# Eucalyptus (7TE) Wood Trim



## PanEuropean (Nov 3, 2001)

Thanks to Rick for supplying these photos of a 2005 North American Phaeton. 
*Wood Palette*








*Eucalyptus Wood*
_With extended wood option_


----------



## PanEuropean (Nov 3, 2001)

*Re: Eucalyptus (7TE) Wood Trim (PanEuropean)*

Thanks to Adrian for supplying these pictures of his 2005 Phaeton with Eucalyptus wood trim. The interior is sun beige, in Vienna leather.


----------



## paddyh (Mar 14, 2008)

*Re: Eucalyptus (PanEuropean)*

Michael, any chance you can get the interior/exterior color pictures re-hosted. Both from this thread and the others linked in the FAQ.
Patrick


----------



## PanEuropean (Nov 3, 2001)

*Re: Eucalyptus (paddyh)*

Hello Patrick:
I've replaced the photos you requested. If you see a thread with missing photos (*MY* missing photos), let me know and I'll re-host them on an 'as-requested' basis. It takes about 10 minutes per thread to re-host photos, which is why I have not sat down and done the entire Table of Contents.
Michael


----------



## Kcmover (Jul 20, 2005)

*Re: Eucalyptus (7TE) Wood Trim (PanEuropean)*

Michael,
How do I determine my fabric code for my Phaeton. I know that the trim is the 7TE 
Eucalyptus Wood Trim
But I don't know the color code for the trim around the steering wheel. I was looking at some of the Wood wheels on German Ebay and a seller asked me the code for the brown on the steering wheel. 
Can you tell me what that is on the build sticker. 
Thanks,
Larry


----------



## PanEuropean (Nov 3, 2001)

*Re: Eucalyptus (Kcmover)*

Hi Larry:
The 'TE' on your build sticker - in rather large letters on the right hand side - indicates that the car has sun beige sensitive leather. But, I don't know offhand what the code is for the colour used on the top of the dashboard and the steering column (which would include the steering wheel itself). If you say it is 'brown', then that's close enough, there is only one brown *on a Phaeton*. The problem with buying the wood steering wheels off of eBay is that both Phaeton and Touareg steering wheels are the same size and shape, and the Phaeton and Touareg share *some *woods, but *no *leather colours.
I am going to hazard a guess that if the part number of the steering wheel offered for sale begins with '3D', that is sufficient to indicate that it is a Phaeton steering wheel. But, I am not 100% certain of this.
I have posted an excerpt from the parts catalog below. I think the part number you want would be a 3D0 419 091. But, I don't think the diagram contains sufficient information to establish what the part number suffix that includes both eucalyptus (your wood) and brown (your leather) is. My suggestion is that you ask the vendor to send you a photo of the part number on the steering wheel.

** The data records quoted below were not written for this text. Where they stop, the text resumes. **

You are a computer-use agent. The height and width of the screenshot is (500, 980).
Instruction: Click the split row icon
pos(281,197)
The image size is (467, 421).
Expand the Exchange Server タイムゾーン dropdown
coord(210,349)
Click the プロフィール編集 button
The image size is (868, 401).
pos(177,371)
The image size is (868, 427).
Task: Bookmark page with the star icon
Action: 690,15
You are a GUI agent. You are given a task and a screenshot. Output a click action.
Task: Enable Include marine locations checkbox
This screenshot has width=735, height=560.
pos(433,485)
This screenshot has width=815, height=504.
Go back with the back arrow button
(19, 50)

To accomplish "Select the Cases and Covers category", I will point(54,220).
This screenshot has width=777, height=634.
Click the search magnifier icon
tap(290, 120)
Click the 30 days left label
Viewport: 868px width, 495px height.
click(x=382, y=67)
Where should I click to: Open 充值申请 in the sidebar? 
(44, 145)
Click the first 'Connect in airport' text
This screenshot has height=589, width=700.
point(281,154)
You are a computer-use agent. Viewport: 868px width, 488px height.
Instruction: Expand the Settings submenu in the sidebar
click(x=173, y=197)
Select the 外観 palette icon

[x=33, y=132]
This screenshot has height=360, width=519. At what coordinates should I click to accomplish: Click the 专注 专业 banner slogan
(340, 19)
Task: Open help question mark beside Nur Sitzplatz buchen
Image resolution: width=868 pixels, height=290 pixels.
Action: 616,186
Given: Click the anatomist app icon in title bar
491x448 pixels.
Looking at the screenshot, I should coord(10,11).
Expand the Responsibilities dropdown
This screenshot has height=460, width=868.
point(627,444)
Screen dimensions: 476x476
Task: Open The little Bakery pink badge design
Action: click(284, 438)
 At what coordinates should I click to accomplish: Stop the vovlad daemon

_Modified by PanEuropean at 8:01 AM 4-17-2009_


----------



## PanEuropean (Nov 3, 2001)

*Re: Eucalyptus (PanEuropean)*

Larry: More info here.
Michael


----------



## Kcmover (Jul 20, 2005)

*Re: Eucalyptus (PanEuropean)*

Michael as always! Thanks for the info as I would like to find a wood wheel. There about many on the German ebay in the Gray. So it would be a great find for somebody who wants to do this up grade.
Larry


----------



## Reflect (Apr 4, 2007)

*Re: Eucalyptus (Kcmover)*

I tried searching in English no luck. Do you need to type it in german? I'm gonna need help


----------



## CLMims (Jul 13, 2007)

*Re: Eucalyptus (Reflect)*

Try going to eBay.de and searching for "VW PHAETON LENKRAD HOLZ"...
(There is currently one with Petrol Green leather here: 350190443815)


----------



## Reflect (Apr 4, 2007)

*Re: Eucalyptus (CLMims)*

thank you Chris, i'll keep looking. im going to use babelfish to translate lol


----------



## CLMims (Jul 13, 2007)

*Re: Eucalyptus (Reflect)*

(To be honest, I usually just type in "VW PHAETON" and then scroll through the pictures!)


----------



## PanEuropean (Nov 3, 2001)

Photos re-hosted.

Michael


----------



## ernieo (Mar 8, 2013)

*removing the trim*

anyone know how to remove the dashboard trim on the vents and between them. It appears that my clear coat has cracked and needs to be replaced or sanded and refinished. Any ideas?


----------



## Jagvar (Jan 6, 2009)

ernieo said:


> anyone know how to remove the dashboard trim on the vents and between them. It appears that my clear coat has cracked and needs to be replaced or sanded and refinished. Any ideas?


The trim pieces have recently started to crack on mine as well. I suppose it's to be expected after almost 10 years. Unfortunately, sanding won't fix the problem. A crack in the lacquer goes all the way down to the wood, and the only solutions are to (A) live with it, or (B) order a replacement trim piece.

Unfortunately, the color of a replacement piece will most assuredly not match the rest of your trim. The shading varies car to car, and fades after years of exposure to sunlight. I've chosen just to live with the cracks, personally. But if you choose to go the replacement route, I wish you the best of luck.


----------



## rapcape3 (Sep 9, 2013)

*Build Sticker*

Can someone please tell me where the Build Sticker is located on my 2004 phaeton?


----------



## rapcape3 (Sep 9, 2013)

*Build Sticker*

I located the Build Sticker. I am trying to determine the color of my wood trim. The code is TD. Does anyone know which trim it is?. I think it's Chestnut but not sure.


----------



## keith252 (Jun 25, 2013)

rapcape3 said:


> I located the Build Sticker. I am trying to determine the color of my wood trim. The code is TD. Does anyone know which trim it is?. I think it's Chestnut but not sure.


Hi, TD is a code for the seat covering, in this case wentilated Kristalgrau, you should be able to find the interior trim colour by looking in the "Understanding Phaeton Production Codes & Build Stickers" in the "sticky section"

keith


----------